# What is the net area between f(x) = x^2+1/x  and the x-axis over x in [2, 4 ]?

Apr 11, 2016

$A = \frac{56}{3} + \ln 2$ or $19.36$ units.

#### Explanation:

Over the interval $x \in \left[2 , 4\right]$, ${x}^{2} + \frac{1}{x}$ is always positive, so the area we will be computing is between this graph and the positive $x$-axis.
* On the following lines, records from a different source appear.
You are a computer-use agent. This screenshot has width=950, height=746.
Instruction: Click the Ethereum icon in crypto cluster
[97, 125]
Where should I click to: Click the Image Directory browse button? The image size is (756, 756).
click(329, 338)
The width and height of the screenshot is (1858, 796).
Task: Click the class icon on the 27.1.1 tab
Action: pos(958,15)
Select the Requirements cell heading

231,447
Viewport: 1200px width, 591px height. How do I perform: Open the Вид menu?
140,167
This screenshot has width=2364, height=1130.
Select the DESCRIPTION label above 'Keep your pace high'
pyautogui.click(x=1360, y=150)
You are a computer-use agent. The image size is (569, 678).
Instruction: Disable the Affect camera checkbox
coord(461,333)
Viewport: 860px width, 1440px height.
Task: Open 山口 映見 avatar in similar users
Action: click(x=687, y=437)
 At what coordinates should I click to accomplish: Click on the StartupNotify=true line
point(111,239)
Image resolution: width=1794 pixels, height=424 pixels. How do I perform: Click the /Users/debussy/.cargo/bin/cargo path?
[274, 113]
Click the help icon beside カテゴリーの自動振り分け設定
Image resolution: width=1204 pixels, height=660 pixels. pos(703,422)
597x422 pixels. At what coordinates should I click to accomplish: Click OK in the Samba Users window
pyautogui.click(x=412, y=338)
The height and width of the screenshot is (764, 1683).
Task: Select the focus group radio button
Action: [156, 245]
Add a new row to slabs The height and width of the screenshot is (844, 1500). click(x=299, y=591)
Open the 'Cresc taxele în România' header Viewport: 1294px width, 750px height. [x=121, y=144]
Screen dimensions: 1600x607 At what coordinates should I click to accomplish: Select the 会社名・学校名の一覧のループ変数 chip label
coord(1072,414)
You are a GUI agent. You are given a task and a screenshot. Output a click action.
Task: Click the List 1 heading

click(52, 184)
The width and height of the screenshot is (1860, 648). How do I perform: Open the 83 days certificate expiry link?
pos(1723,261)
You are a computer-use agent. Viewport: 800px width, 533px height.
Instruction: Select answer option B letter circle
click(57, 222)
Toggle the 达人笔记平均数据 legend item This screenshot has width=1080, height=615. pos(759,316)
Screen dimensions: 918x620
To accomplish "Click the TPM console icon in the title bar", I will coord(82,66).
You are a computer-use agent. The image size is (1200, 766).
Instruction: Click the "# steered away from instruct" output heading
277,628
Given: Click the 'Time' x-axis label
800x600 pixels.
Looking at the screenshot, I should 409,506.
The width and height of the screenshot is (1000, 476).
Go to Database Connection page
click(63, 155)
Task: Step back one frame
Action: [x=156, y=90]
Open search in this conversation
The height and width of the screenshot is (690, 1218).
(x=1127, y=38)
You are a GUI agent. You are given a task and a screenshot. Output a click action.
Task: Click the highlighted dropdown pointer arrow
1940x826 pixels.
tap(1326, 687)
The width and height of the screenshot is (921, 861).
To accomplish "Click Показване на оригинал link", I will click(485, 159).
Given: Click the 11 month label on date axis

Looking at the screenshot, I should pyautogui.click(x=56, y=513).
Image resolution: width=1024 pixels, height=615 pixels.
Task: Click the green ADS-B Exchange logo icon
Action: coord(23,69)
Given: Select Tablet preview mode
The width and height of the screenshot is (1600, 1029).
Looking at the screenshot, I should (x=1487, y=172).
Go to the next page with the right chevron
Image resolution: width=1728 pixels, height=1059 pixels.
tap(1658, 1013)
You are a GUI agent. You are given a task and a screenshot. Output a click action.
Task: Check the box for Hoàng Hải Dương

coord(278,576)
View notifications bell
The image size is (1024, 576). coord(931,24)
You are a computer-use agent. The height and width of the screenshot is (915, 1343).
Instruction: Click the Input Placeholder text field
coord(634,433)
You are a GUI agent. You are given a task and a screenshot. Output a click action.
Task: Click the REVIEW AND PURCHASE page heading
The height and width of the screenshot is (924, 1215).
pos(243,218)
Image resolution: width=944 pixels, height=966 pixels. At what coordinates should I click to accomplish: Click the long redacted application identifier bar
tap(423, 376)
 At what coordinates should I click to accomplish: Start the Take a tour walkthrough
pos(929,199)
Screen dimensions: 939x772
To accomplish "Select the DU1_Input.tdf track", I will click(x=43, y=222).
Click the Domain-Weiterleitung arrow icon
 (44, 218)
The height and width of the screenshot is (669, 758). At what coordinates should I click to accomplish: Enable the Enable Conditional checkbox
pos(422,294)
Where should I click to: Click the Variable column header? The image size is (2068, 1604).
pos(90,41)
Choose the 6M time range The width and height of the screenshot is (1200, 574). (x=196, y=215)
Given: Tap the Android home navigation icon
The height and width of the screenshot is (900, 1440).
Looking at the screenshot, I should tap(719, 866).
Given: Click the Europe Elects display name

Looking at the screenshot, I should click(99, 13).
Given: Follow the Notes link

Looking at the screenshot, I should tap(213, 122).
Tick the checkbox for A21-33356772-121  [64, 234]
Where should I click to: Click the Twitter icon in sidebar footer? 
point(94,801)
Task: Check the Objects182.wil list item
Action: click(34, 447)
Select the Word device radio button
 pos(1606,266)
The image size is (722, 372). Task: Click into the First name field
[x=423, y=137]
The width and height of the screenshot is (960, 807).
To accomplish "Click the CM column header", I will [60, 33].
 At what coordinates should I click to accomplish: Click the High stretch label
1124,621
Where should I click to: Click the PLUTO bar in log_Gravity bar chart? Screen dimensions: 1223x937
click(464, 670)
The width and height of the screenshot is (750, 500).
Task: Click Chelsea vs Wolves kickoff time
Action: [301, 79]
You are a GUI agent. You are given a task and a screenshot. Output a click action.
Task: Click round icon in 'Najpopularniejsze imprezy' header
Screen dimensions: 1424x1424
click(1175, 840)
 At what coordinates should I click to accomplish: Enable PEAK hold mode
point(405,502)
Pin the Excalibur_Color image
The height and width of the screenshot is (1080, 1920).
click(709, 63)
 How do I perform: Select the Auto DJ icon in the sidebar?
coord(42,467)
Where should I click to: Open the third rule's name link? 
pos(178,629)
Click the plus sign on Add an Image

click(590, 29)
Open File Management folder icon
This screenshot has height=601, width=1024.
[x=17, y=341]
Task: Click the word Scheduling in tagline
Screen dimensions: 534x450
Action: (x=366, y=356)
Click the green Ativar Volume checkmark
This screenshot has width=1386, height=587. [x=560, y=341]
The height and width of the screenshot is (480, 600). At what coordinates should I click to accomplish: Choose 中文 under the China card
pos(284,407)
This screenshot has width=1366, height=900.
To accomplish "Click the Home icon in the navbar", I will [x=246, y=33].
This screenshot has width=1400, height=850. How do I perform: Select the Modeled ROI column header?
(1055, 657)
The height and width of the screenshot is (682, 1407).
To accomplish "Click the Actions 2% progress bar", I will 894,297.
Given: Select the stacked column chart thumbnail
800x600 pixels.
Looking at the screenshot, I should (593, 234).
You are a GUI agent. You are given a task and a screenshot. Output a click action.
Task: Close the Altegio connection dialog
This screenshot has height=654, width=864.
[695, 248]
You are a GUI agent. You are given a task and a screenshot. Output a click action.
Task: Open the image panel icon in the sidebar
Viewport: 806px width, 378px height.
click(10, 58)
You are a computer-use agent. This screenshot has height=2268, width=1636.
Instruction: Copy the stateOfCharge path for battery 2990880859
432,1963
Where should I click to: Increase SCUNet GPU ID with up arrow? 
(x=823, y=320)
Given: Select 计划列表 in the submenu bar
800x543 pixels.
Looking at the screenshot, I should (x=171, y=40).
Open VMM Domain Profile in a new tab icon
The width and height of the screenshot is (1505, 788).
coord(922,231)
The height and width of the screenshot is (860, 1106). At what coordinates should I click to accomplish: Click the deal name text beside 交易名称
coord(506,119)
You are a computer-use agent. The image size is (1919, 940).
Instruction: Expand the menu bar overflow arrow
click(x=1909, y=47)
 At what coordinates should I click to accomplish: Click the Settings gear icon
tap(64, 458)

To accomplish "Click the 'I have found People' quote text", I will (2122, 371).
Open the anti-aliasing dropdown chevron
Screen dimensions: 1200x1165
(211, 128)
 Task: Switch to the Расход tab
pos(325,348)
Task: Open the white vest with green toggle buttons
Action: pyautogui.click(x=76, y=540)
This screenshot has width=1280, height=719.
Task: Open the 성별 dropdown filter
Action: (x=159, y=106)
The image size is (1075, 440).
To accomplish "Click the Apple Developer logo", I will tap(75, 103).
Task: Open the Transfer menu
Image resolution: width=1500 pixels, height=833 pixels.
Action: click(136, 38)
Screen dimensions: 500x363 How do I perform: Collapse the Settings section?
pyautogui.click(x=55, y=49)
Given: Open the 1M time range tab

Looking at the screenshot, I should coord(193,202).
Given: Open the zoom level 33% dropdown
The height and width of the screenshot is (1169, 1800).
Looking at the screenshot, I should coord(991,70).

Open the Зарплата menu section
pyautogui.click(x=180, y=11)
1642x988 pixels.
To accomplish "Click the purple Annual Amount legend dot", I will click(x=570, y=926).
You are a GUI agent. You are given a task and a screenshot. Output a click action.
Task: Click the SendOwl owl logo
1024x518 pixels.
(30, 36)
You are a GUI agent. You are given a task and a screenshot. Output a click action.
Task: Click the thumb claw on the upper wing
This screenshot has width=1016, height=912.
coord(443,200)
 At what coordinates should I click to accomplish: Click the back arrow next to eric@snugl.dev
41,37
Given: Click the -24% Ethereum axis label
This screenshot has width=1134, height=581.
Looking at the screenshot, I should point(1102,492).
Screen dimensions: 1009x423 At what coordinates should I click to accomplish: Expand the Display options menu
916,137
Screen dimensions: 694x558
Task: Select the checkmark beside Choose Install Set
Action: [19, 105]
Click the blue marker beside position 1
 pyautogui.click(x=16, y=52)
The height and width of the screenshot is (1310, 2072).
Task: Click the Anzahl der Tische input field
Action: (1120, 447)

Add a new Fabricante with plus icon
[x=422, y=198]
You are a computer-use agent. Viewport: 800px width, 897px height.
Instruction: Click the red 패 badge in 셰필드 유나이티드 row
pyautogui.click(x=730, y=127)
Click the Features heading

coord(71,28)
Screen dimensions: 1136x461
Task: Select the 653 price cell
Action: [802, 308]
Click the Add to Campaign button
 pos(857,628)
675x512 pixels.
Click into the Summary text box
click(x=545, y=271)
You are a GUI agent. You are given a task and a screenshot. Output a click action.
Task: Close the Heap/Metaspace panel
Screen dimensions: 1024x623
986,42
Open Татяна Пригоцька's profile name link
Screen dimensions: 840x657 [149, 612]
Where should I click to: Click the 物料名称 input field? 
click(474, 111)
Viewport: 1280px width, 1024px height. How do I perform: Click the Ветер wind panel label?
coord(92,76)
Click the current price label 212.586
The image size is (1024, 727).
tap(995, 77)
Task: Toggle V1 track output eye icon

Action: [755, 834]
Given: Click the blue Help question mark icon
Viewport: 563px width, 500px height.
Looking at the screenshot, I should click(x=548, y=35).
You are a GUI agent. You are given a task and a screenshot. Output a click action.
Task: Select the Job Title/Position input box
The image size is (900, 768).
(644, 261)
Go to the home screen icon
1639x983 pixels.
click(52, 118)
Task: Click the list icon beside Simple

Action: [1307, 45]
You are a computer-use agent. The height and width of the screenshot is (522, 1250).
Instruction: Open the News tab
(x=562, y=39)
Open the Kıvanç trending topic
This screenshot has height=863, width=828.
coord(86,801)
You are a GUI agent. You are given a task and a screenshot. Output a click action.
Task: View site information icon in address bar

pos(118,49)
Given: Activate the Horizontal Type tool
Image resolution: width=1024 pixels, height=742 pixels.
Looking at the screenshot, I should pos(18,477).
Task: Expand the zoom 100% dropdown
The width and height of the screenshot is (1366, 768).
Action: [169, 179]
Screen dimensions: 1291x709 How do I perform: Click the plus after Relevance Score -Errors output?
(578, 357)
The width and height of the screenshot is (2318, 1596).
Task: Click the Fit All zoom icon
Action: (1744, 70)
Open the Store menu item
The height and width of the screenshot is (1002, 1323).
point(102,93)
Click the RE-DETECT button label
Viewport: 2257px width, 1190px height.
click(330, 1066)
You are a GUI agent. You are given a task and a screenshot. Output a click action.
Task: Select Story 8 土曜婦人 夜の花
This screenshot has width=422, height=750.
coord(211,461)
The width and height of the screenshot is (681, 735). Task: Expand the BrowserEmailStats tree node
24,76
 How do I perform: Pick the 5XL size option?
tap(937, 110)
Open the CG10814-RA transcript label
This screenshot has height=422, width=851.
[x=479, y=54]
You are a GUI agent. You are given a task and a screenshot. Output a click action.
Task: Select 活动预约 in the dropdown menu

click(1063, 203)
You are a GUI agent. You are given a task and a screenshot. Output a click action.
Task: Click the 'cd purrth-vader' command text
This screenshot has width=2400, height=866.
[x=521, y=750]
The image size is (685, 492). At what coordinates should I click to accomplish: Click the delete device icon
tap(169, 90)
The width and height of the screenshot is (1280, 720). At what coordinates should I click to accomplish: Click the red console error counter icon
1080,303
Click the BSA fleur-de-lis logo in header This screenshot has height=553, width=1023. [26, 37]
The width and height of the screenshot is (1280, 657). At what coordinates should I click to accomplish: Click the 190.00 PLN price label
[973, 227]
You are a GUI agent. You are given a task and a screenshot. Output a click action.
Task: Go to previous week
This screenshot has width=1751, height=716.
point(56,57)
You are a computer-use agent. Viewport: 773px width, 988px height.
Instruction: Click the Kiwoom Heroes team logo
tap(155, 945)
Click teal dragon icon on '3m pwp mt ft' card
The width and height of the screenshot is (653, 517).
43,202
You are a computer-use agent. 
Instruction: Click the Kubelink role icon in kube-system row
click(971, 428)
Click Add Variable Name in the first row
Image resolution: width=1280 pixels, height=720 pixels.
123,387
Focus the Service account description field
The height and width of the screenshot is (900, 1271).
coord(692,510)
To actually find the area, integrate ${x}^{2} + \frac{1}{x}$ from $2$ to $4$:
$A = {\int}_{2}^{4} {x}^{2} + \frac{1}{x} \mathrm{dx}$

Using the sum rule,
$A = {\int}_{2}^{4} {x}^{2} \mathrm{dx} + {\int}_{2}^{4} \frac{1}{x} \mathrm{dx}$

And evaluating the integrals,
$A = {\left[{x}^{3} / 3\right]}_{2}^{4} + {\left[\ln x\right]}_{2}^{4}$

Doing some substitutions and algebra:
$A = \left({\left(4\right)}^{3} / 3 - {\left(2\right)}^{3} / 3\right) + \left(\ln 4 - \ln 2\right)$
$A = \left(\frac{64}{3} - \frac{8}{3}\right) + \ln \left(\frac{4}{2}\right)$
$A = \frac{56}{3} + \ln 2$

If we wanted a precise answer, we could leave it like this. An approximation to 2 decimal places is $A = 19.36$ units.